The Legal Services Commission can expect a ‘nationwide’ challenge to the lawfulness of its recent tenders, according to an alliance of 12 family firms which plan to take the fight to the agency.

The firms, based in London, Exeter and Hull, all failed to get new contracts. They have combined to seek a judicial review of the family tender exercise, which saw the number of firms with contracts slashed by 46%.

A pre-action letter, sent this week to the LSC’s chief executive Carolyn Downs and seen by the Gazette, says they are also ‘liaising’ with 31 firms in the north-east and ‘seeking to coordinate what we anticipate is likely to become a nationwide action or series of actions’.

The move comes hot on the heels of similar challenges by the Law Society and Birmingham housing specialists The Community Law Partnership.

Led by Derek Reynolds, a solicitor at London firm Children & Families Law Firm, the 12 firms claim the tendering process was ‘unlawful’ and that therefore the decision not to award them contracts was also ‘unlawful’.

They ask the LSC to suspend the completion of the tendering process and extend the current contracts until the conclusion of any negotiation, comprehensive review or litigation.
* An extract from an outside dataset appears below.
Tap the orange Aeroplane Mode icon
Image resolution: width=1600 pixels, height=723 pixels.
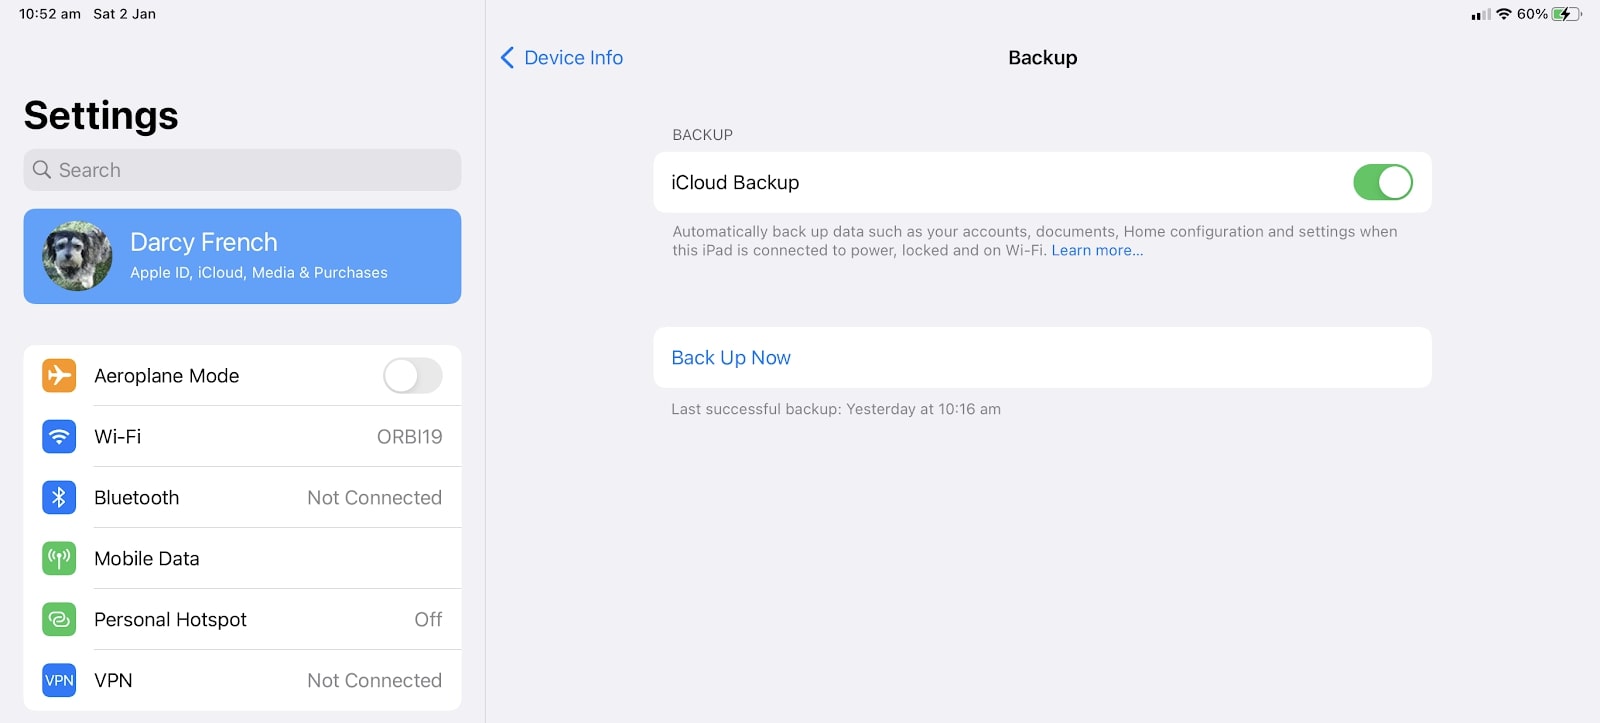point(59,376)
If it does not do so, they intend to seek a declaration from the court that the process was unlawful and ask for the outcome of the tender to be quashed.

The firms claim the selection and scoring criteria adopted were arbitrary and irrational, and that the tendering process breached The Public Contracts Regulations 2006 in that is was discriminatory, lacked transparency and failed to accord equal treatment to the different firms and organisations which submitted bids.

The pre-action letter states that the LSC’s process ‘was wholly inconsistent with its own policy’ and says ‘the individual decisions were not only irrational but were also disproportionate’.

The other 11 firms included in the action are: London firms Barnet Family Law, Creighton & Partners, Dundons, Dunning & Co, IBB, Lomax Lloyd-Jones & Co and Wainwright & Cummings; Hull firms Burstalls and Stamps Family Solicitors; and Exeter firms Cartridges and Ford Simey.